### 1. Load data from csv file

In [0]:
import numpy as np

TRAIN_DATA_PATH = './data_train.csv'
TEST_DATA_PATH = './data_test.csv'

# load train data
train_data = np.genfromtxt(TRAIN_DATA_PATH, delimiter=',', dtype=np.str)
train_data = np.char.strip(train_data, '"').astype(np.float64)
x_train = train_data[:, 0:-1]
y_train = train_data[:, -1].reshape(-1, 1)

# load test data
test_data = np.genfromtxt(TEST_DATA_PATH, delimiter=',', dtype=np.str)
test_data = np.char.strip(test_data, '"').astype(np.float64)
x_test = test_data[:, 0:-1]
y_test = test_data[:, -1].reshape(-1, 1)

### 2. Define functions for linear regression



In [0]:
def linear(theta, x):
  m = len(x)
  temp_x = np.concatenate((np.ones((m, 1)), x), axis=1)
  return np.matmul(temp_x, theta.T)

def objective(y_hat, y):
  m = len(y)
  return (1 / (2 * m)) * np.sum((y_hat - y) ** 2, axis=0)

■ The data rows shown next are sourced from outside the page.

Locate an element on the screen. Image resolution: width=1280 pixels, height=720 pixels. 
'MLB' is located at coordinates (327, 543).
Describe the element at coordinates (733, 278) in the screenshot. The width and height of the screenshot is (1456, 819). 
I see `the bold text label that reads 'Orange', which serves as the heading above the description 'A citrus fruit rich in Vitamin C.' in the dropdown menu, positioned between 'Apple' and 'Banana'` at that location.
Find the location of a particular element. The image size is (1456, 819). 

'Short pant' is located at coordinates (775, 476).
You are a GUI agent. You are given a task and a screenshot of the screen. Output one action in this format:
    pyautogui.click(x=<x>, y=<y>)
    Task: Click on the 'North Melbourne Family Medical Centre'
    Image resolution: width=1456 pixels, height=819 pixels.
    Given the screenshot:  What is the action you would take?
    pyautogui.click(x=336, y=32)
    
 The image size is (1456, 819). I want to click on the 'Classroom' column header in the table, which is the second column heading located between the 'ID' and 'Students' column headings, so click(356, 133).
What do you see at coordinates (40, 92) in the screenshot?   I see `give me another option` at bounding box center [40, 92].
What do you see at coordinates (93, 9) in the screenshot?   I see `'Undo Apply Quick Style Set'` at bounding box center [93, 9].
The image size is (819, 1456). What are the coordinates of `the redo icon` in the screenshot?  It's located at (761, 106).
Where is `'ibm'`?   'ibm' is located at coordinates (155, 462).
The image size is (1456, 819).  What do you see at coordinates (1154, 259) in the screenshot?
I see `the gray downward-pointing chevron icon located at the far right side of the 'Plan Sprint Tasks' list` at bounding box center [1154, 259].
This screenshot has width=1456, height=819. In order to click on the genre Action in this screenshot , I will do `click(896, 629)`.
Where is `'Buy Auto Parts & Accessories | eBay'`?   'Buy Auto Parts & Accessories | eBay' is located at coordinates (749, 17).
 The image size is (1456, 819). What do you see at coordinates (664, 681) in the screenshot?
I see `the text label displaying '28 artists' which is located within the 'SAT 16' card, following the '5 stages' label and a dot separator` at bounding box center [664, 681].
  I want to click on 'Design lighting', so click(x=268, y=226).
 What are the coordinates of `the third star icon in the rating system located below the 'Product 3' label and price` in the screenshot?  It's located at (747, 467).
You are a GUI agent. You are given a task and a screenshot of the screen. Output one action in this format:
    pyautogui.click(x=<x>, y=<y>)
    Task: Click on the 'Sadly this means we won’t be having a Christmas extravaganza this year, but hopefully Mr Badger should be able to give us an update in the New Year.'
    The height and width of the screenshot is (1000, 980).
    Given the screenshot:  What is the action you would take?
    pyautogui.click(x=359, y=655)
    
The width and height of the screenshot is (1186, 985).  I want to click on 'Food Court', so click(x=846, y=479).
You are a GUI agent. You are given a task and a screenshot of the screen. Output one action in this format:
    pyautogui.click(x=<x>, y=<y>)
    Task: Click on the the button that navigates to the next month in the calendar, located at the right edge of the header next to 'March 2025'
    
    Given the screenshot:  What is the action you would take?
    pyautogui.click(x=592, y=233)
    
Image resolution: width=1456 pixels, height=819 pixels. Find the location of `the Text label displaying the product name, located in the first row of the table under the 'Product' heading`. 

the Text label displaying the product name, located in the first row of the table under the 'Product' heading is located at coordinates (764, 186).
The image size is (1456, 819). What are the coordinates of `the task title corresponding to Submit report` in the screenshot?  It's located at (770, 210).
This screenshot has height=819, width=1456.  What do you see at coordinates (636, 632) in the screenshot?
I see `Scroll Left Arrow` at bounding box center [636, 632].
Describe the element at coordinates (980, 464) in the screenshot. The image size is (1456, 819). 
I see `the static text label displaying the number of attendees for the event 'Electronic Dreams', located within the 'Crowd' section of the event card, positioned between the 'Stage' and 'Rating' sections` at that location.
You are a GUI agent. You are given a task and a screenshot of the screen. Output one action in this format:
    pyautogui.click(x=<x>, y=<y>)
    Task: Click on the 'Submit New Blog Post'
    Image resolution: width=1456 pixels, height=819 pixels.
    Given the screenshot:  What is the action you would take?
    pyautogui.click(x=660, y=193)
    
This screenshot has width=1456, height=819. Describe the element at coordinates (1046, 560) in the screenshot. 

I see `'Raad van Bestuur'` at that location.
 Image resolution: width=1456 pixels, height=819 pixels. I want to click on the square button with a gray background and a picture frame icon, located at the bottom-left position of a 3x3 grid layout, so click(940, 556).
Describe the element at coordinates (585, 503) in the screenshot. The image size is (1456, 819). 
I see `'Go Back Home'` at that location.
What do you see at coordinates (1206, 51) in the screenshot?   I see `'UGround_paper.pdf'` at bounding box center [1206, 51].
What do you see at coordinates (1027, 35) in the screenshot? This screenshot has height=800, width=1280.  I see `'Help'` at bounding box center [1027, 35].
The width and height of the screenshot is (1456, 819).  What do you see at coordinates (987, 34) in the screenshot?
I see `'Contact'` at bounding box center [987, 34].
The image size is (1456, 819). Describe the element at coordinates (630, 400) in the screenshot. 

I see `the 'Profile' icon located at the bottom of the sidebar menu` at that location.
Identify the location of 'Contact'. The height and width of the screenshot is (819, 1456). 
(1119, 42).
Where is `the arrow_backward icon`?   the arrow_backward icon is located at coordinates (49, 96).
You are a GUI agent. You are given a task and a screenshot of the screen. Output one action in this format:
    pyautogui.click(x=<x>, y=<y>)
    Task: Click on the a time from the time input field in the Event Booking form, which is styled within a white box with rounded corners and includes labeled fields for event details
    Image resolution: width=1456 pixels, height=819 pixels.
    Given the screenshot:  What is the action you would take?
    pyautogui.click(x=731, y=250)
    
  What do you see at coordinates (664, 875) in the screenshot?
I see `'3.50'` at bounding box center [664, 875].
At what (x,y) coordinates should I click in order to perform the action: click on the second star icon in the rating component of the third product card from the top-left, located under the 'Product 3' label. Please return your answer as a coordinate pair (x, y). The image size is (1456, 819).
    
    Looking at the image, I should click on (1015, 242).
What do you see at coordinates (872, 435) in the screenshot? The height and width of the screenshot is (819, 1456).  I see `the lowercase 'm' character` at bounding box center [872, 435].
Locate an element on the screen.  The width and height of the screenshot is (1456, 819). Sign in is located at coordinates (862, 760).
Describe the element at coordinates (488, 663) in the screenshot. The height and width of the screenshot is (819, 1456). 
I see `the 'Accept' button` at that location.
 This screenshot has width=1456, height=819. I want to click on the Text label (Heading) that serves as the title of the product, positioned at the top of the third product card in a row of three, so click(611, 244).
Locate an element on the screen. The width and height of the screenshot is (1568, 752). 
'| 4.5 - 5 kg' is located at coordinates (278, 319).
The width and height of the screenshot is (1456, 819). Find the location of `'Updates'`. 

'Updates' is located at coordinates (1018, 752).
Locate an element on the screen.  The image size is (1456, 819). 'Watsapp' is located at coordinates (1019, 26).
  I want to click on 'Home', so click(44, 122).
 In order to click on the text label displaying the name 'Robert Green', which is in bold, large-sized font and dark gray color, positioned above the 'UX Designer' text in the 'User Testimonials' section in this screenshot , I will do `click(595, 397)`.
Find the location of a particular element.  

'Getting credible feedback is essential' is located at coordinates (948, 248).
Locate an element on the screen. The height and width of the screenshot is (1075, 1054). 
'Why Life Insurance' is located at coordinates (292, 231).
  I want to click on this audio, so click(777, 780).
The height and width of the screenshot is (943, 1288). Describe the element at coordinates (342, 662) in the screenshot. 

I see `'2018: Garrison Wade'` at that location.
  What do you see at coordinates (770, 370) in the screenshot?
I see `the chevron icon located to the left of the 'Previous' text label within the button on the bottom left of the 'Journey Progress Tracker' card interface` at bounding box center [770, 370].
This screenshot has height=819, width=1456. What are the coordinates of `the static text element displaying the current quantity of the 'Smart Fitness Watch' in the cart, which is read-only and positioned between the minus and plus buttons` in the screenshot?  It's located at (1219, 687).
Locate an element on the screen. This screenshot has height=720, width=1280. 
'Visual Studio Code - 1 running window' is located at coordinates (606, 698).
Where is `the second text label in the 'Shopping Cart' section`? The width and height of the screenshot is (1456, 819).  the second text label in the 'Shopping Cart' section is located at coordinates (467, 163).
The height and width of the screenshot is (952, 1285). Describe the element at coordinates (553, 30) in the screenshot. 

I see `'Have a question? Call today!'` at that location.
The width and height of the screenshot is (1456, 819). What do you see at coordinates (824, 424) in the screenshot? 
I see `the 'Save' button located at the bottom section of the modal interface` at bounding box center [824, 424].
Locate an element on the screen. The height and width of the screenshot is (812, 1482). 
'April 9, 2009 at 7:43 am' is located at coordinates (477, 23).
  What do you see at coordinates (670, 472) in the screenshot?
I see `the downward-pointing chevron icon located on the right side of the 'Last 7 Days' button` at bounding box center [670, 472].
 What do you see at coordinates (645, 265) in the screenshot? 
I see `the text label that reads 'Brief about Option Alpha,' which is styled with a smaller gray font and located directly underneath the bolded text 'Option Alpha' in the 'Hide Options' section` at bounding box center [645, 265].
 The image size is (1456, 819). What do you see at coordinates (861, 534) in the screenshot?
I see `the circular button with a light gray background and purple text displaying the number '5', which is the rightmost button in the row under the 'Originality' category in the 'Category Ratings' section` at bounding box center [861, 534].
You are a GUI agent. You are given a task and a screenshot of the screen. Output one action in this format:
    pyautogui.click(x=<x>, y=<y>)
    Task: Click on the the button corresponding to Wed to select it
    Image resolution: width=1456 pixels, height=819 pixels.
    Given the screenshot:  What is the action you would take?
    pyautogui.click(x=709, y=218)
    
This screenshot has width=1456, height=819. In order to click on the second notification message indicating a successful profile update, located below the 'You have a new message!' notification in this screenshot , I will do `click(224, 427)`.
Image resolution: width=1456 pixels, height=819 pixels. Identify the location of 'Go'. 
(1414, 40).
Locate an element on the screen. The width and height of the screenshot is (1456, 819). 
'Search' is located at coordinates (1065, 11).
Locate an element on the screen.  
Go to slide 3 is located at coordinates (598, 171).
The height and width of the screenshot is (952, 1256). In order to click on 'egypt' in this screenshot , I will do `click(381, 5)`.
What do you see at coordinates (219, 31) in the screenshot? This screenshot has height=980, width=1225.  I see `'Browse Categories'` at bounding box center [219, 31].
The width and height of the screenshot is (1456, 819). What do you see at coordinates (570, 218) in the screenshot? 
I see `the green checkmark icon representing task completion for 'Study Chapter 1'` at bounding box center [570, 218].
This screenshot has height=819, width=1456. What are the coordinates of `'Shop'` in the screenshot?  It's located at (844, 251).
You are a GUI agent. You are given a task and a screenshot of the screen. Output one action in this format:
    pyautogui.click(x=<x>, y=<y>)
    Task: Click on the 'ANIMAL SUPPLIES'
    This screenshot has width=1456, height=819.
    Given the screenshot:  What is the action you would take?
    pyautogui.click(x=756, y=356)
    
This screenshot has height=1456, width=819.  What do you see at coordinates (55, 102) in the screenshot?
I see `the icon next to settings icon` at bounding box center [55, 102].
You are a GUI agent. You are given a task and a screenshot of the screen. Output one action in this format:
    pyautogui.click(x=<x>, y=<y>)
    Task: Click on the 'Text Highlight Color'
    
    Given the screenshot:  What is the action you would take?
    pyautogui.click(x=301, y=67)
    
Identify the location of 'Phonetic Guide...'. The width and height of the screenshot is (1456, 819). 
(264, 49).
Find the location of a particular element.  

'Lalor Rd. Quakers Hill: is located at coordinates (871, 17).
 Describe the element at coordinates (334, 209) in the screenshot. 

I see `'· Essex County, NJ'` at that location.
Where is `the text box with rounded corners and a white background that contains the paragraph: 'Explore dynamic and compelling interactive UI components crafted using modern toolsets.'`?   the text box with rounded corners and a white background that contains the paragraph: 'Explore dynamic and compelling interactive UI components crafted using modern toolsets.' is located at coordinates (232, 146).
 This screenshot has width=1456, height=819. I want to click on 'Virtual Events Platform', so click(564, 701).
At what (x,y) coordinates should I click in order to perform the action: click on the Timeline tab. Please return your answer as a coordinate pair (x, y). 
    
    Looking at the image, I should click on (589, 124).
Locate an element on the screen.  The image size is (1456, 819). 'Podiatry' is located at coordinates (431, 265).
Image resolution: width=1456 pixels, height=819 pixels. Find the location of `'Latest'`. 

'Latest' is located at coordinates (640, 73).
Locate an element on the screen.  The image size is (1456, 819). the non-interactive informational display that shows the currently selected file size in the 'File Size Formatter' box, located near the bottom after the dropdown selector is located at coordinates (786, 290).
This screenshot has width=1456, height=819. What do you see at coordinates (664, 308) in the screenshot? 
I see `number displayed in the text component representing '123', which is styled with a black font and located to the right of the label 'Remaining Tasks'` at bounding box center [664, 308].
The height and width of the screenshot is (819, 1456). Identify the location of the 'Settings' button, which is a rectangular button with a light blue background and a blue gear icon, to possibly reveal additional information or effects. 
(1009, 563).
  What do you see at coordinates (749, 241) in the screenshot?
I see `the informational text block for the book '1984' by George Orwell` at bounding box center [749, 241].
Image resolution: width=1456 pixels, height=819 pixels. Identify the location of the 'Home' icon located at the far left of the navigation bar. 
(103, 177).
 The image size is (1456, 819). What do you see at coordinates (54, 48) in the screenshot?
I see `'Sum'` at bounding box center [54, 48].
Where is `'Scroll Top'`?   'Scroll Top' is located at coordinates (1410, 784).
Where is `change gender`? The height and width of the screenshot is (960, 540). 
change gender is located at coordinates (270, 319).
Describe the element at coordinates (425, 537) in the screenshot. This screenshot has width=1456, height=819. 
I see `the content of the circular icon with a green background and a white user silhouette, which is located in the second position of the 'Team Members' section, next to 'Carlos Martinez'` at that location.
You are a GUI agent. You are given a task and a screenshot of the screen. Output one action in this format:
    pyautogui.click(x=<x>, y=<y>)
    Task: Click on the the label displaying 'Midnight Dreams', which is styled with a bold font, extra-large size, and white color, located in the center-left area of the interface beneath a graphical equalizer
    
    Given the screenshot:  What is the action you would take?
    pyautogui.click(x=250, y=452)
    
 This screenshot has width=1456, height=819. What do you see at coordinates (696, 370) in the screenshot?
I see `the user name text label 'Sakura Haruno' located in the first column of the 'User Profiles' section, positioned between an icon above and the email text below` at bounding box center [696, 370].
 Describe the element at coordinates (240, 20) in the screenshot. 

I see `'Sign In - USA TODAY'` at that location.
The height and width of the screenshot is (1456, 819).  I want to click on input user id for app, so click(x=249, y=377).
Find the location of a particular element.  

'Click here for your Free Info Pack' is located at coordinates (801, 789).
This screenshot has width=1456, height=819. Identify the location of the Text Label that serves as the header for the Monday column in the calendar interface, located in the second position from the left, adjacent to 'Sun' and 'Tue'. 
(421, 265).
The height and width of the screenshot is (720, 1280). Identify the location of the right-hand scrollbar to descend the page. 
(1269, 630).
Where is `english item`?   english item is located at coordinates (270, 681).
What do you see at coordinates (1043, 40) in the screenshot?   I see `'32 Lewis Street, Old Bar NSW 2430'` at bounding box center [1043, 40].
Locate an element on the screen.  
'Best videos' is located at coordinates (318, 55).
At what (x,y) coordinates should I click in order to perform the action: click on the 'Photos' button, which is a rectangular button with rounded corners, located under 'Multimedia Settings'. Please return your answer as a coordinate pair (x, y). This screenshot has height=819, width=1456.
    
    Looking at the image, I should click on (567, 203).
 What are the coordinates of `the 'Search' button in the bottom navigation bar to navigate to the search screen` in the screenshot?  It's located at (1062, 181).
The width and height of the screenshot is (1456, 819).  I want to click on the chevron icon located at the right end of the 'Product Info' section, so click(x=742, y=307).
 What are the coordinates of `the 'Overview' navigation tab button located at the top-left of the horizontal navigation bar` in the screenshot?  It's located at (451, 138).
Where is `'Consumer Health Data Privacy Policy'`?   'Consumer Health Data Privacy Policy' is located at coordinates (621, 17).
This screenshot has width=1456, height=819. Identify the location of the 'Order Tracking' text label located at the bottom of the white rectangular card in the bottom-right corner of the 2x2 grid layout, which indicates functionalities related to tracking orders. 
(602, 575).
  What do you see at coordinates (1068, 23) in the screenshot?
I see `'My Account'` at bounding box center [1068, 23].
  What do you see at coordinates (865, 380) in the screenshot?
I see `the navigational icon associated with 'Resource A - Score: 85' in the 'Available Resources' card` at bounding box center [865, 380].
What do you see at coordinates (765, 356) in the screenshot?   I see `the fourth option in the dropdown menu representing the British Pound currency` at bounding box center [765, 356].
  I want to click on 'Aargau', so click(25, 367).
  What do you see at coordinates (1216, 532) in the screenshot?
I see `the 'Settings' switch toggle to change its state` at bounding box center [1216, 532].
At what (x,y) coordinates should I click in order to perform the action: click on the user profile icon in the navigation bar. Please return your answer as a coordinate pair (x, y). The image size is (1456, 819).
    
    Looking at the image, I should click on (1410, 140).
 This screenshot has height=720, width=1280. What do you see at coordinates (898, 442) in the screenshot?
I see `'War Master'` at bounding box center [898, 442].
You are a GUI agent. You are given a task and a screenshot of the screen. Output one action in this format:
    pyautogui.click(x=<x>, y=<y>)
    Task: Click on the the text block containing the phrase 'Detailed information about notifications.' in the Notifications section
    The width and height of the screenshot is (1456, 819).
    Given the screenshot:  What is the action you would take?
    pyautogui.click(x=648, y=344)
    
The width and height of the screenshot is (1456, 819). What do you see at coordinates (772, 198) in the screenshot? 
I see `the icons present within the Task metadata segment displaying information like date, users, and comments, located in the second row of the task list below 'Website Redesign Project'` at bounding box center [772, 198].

def gradient(x, y_hat, y):
  m = len(x)
  temp_x = np.concatenate((np.ones((m, 1)), x), axis=1)
  return (1 / m) * np.matmul((y_hat - y).T, temp_x)

### 3. Learning with the gradient descent algorithm


In [0]:
# initialize model parameters and learning rate
feature_cnt = x_train.shape[1]
theta = np.zeros((1, feature_cnt + 1))

lr = 0.00001
epoch_count = 10000

history = {
    'theta': [],
    'train_err': [],
    'test_err': []
}

for epoch in range(epoch_count):
  # calculate training error
  y_hat_train = linear(theta, x_train)
  train_err = objective(y_hat_train, y_train)

  # calculate testing error
  y_hat_test = linear(theta, x_test)
  test_err = objective(y_hat_test, y_test)

  # logging history
  history['theta'].append(np.squeeze(theta))
  history['train_err'].append(train_err)
  history['test_err'].append(test_err)

  # gradient descent using the training dataset
  grad_theta = gradient(x_train, y_hat_train, y_train)
  theta -= lr * grad_theta